La guerra e guerra e non c’è un esercito buono e l’altro cattivo. Quando le violenze e le atrocità si impadroniscono dell’animo umano, non c’è differenza tra un esercito e l’altro. La guerra è guerra: quanto più danni e morti può infliggere. E devastazioni. C’è soltanto il fatto che uno è l’aggressore e l’altro è l’aggredito.

Ma i morti non conoscono tali sottigliezze. Si muore e basta. Tutto viene spezzato irrimediabilmente con la morte, pure i sogni. Ed ogni tomba può rappresentare e rappresenta un futuro negato ed un infranto sogno di vita.

5 – SALUTISSIMI

E viene infranto pure il nostro desiderio, il nostro sogno di non avere più guerre sulla faccia della Terra. Sembra proprio impossibile che esista la pace tra persone, tra famiglie, tra nazioni!… Tuttavia non bisogna demordere, anche perché sarebbe peggio: sarebbe l’abbrutimento più completo del genere umano e forse il suo annientamento o persino la sua scomparsa (specialmente se si scatenasse una reciproca guerra nucleare). In tal caso tutto il pianeta sarebbe un “cimitero dei sogni”.

Caro Tito, grazie per voler pubblicare pure questa “Lettera n. 433” sperando che la prossima n. 434 possa avere un argomento più edificante nel racconto e nelle prospettive. Purtroppo questa che ti invio adesso fa parte della nostra realtà quotidiana con cui bisogna fare i conti. E misurarsi. Cercando di superare tutto ciò che è negativo per noi personalmente e per l’intera Umanità. Un cordiale abbraccio a te e ai nostri lettori. A presto, spero.

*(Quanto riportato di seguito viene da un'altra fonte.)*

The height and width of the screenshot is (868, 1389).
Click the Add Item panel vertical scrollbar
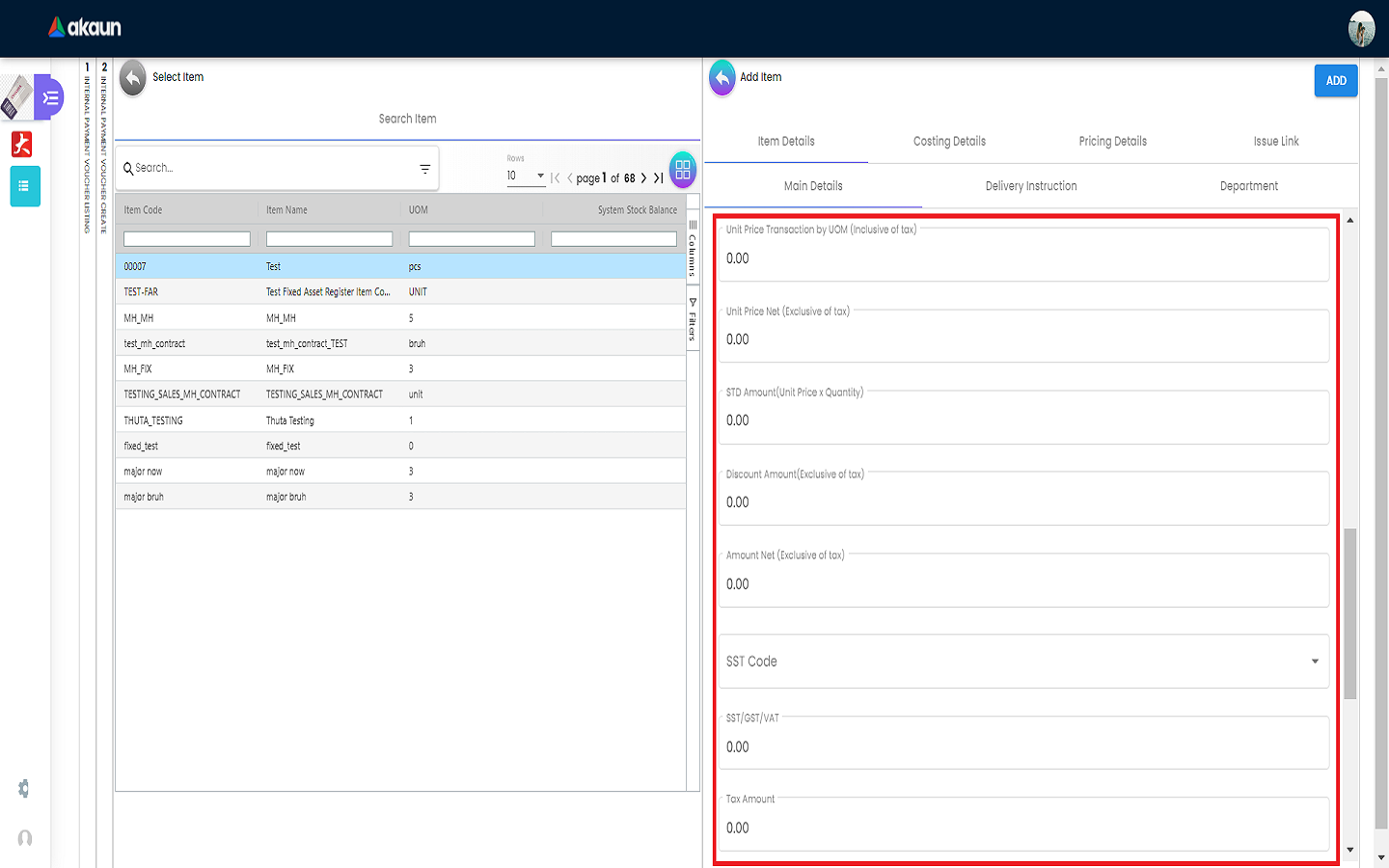1349,613
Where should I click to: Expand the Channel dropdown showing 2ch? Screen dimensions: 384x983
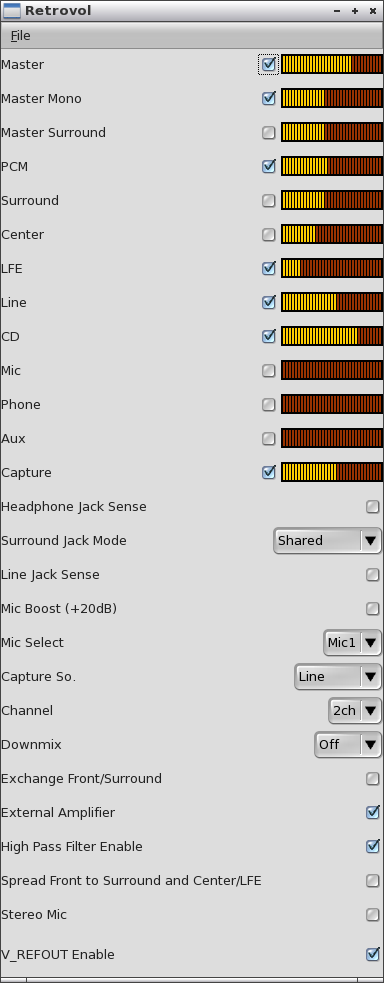click(x=355, y=710)
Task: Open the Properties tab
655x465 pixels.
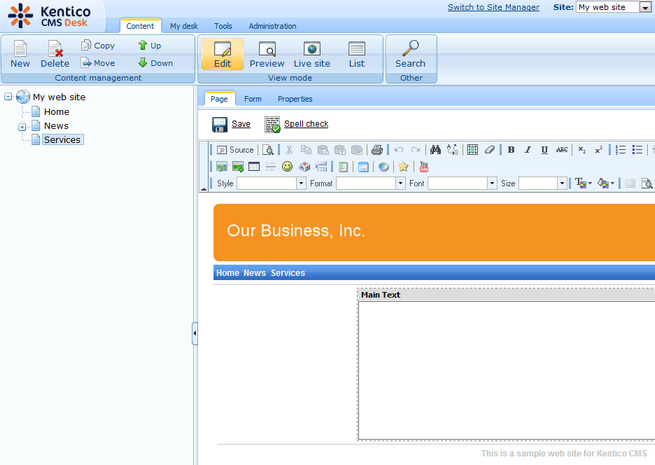Action: pyautogui.click(x=295, y=99)
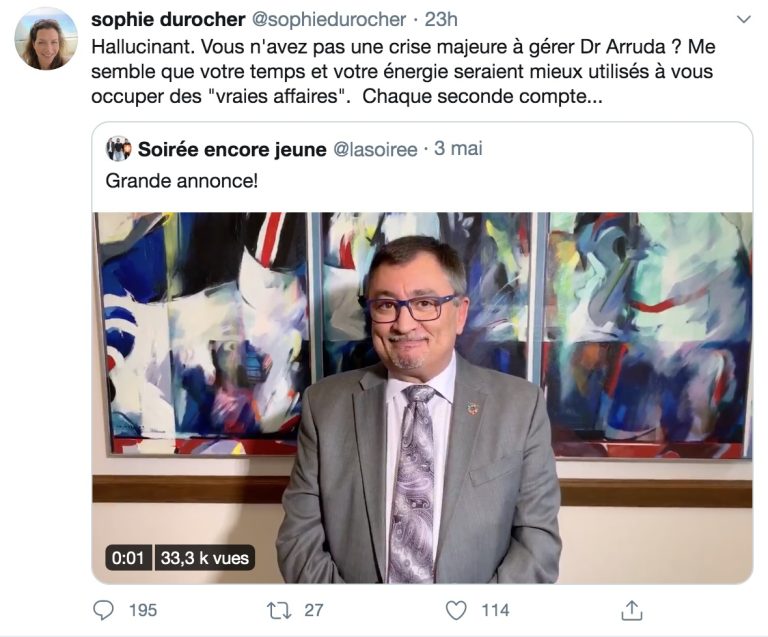Click the reply speech bubble icon
Image resolution: width=768 pixels, height=637 pixels.
pos(103,610)
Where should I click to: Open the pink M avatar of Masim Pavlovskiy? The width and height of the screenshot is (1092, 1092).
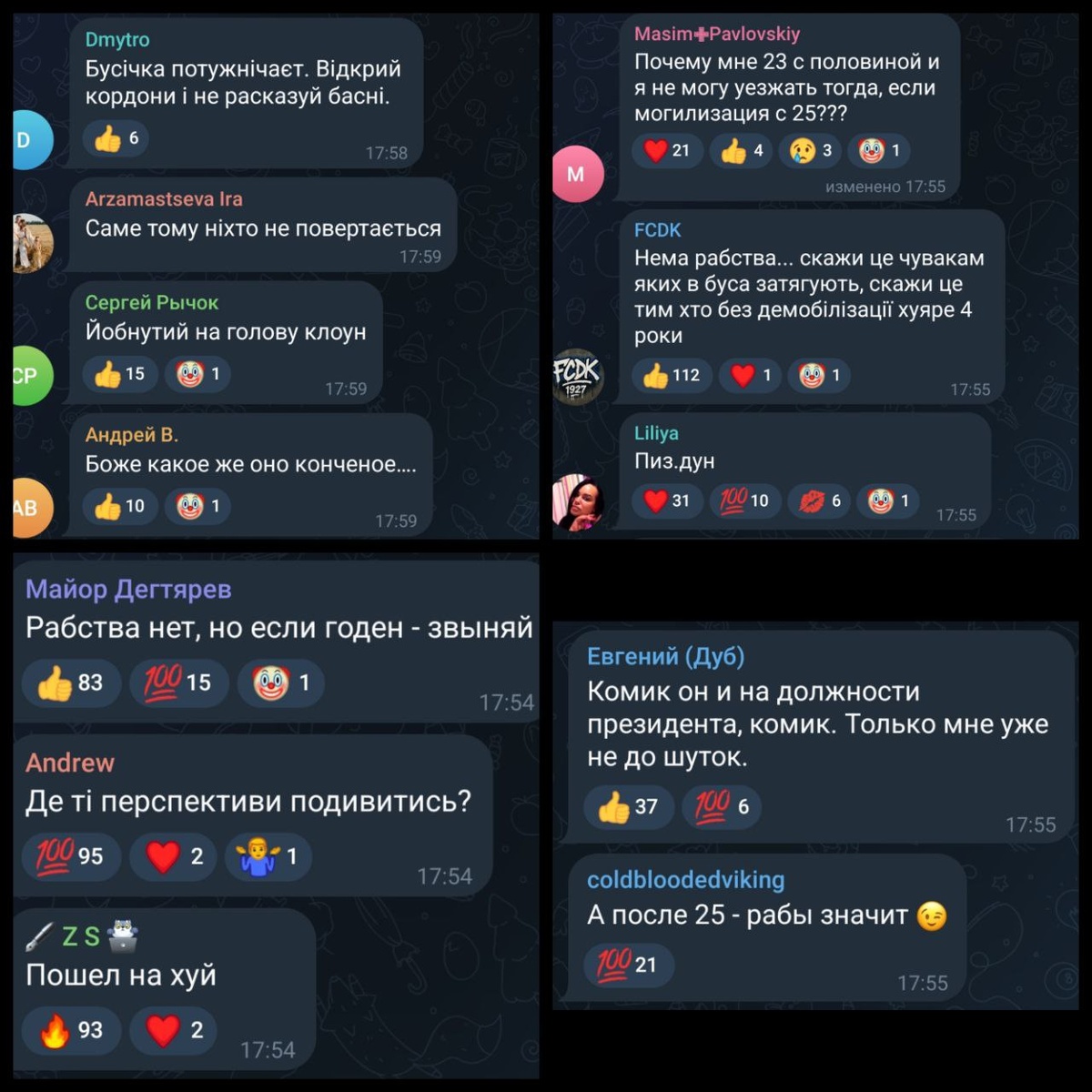pyautogui.click(x=577, y=174)
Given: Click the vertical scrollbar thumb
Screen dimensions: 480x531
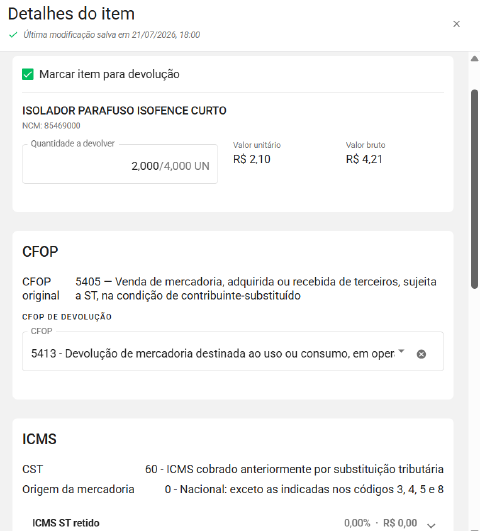Looking at the screenshot, I should coord(474,189).
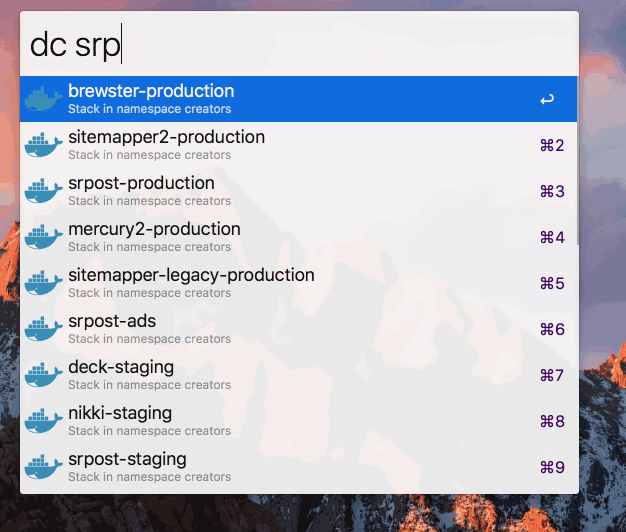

Domenico Lanciano (www.costajonicaweb.it)

ITER-City, domenica 13 novembre 2022 ore 15.37 – Da ben 55 anni (cioè dal settembre 1967) il mio motto di Wita è “Fecondare in questo infinito il metro del mio deserto”.  Le foto sono state prese dal web. Per la copertina del volumetto ”Poesie d’Amore” di Tonino Bartolomeo la foto mi è stata “gentilmente” fornita dell’amico Giorgio Marcovecchio (per lunghi decenni anima del mensile “L’Eco dell’Alto Molise” e del “Presepe Vivente” emanazioni del Cenacolo francescano di Agnone).